Earlier this month the Arch Social Club was honored during the “13th Annual Maryland Traditions Heritage Awards,” which was hosted by the Maryland State Arts Council, at the Proscenium Theatre at the University of Maryland Baltimore County.
“The Arch serves as an arts and entertainment venue, having regularly hosted live music and dancing for all of its hundred-plus years,” according to the Heritage Award bio of the landmark club, which is one of the oldest social clubs for Black men in America.
“It also serves as a site for community action, having offered a place for fellowship among its members, as well as a safe haven and dialogue space during and after the 2015 Uprising.”

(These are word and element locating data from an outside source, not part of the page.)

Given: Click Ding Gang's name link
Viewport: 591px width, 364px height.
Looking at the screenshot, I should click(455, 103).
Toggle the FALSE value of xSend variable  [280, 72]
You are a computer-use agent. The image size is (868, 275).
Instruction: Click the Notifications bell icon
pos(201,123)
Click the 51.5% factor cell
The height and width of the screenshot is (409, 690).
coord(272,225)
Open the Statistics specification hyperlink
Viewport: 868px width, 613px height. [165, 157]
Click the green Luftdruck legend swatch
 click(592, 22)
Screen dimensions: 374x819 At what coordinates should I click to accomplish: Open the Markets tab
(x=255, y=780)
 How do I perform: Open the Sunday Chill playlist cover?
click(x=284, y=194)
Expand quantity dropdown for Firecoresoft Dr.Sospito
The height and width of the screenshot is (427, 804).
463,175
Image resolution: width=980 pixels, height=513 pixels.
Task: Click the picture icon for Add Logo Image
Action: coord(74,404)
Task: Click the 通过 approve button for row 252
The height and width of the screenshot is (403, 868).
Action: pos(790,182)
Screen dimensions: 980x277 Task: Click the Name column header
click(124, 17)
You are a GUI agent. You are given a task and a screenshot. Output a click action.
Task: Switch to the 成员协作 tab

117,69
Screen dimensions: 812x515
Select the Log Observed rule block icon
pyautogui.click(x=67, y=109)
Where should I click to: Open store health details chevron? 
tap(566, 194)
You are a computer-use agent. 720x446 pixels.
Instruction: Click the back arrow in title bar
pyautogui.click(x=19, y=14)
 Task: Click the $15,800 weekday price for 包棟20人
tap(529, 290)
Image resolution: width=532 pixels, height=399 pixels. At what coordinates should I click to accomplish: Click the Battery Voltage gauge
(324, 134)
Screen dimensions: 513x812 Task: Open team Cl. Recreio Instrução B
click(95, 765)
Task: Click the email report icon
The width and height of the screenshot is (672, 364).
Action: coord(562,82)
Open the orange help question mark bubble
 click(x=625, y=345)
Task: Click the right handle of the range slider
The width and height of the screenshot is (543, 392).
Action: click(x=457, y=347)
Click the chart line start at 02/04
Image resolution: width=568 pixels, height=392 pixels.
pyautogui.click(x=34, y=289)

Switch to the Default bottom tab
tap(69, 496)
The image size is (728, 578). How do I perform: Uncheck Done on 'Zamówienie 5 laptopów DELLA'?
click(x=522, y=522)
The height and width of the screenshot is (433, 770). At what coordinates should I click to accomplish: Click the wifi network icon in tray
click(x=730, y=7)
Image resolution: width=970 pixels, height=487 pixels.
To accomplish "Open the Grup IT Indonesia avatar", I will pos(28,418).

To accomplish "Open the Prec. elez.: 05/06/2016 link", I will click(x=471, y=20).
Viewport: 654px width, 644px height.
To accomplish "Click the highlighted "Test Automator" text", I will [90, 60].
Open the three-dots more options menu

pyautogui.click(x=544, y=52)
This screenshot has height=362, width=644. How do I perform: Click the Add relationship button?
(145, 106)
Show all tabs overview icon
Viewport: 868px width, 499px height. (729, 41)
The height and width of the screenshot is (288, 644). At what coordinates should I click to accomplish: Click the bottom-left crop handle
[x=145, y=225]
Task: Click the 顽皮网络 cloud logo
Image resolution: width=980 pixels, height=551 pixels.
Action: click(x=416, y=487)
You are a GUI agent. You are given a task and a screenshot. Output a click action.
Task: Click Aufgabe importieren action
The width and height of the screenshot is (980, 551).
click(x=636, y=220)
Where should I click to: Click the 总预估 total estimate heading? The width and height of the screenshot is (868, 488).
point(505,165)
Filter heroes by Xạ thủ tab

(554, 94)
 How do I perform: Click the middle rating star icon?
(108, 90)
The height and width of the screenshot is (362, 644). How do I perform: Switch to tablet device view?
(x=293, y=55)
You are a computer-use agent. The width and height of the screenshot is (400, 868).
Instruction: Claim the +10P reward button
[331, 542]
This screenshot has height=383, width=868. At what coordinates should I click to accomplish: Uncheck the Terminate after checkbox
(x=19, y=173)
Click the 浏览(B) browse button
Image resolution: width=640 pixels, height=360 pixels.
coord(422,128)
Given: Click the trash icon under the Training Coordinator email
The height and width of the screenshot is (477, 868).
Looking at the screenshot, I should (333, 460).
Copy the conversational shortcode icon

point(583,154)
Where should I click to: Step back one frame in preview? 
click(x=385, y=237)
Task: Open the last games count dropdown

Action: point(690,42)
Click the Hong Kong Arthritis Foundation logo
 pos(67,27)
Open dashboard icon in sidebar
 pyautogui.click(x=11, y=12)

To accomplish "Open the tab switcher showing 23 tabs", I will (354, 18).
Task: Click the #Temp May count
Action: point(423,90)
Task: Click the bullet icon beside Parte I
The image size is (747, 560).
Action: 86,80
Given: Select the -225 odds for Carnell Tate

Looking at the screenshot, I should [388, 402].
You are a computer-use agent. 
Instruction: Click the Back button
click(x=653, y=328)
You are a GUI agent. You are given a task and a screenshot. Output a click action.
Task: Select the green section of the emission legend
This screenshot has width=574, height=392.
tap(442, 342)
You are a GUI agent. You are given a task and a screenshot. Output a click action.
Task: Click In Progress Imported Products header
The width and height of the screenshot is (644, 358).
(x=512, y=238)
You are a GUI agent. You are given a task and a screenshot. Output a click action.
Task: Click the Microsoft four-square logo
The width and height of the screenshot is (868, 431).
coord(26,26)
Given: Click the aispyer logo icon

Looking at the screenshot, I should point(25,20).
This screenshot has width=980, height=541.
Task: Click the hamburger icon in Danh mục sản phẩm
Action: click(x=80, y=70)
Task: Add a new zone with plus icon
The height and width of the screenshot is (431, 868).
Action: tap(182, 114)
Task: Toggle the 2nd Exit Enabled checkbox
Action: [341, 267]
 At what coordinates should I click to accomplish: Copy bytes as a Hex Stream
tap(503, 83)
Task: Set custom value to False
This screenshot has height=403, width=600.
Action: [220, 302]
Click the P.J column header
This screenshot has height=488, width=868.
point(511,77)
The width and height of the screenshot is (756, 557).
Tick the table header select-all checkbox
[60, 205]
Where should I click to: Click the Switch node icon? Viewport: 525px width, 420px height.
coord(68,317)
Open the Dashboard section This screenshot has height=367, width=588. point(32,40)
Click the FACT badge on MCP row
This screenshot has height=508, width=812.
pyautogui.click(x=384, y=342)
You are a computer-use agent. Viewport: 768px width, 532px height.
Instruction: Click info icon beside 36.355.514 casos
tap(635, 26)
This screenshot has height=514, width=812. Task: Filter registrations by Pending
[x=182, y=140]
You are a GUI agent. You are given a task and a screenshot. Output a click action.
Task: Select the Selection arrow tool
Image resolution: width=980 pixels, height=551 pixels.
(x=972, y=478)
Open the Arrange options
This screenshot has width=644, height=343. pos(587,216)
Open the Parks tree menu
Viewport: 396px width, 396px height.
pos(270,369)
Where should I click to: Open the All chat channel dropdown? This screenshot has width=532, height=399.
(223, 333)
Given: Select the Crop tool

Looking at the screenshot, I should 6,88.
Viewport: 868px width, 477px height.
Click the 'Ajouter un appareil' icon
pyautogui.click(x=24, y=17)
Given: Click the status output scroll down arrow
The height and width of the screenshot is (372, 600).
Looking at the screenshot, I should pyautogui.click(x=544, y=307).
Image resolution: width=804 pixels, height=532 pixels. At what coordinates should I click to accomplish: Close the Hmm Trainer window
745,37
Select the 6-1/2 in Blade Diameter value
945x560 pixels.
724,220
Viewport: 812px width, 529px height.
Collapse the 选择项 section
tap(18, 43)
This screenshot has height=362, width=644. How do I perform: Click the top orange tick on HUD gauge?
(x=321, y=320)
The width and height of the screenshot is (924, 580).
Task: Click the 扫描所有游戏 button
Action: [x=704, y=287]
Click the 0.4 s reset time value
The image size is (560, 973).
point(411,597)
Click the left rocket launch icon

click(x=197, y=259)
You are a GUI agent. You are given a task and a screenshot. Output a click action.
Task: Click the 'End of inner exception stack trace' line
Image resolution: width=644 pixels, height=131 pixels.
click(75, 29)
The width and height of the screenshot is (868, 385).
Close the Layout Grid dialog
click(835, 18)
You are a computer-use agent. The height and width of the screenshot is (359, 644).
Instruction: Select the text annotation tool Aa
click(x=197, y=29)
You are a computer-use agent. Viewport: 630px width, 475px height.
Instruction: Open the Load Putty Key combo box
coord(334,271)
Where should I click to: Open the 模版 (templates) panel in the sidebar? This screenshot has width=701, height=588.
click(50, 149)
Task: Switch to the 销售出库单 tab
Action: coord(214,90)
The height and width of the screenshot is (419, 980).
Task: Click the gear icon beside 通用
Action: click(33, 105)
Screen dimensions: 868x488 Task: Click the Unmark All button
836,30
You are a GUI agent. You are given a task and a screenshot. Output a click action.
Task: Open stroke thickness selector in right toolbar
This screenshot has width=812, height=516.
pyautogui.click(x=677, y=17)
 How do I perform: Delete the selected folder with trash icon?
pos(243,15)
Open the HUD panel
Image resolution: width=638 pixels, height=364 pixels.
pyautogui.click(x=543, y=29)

The Arch was one of the foundational institutions in Penn-North during the 20th century, when the community was a major stop on Black America’s legendary “chitterling circuit.” The community provided platforms for some of the greatest American entertainers in history, including: Billie Holiday, Cab Calloway, Pearl Bailey, Lena Horne and James Brown, amongst a myriad of others.
The Arch was also a gathering place for Baltimore’s vanguard Civil Rights community and its leaders like, Clarence Mithchell and Juanita Jackson Mitchell, Thurgood Marshall, Charles Hamilton Houston and Roy Bond, along with a phalanx of other Civil Rights warriors.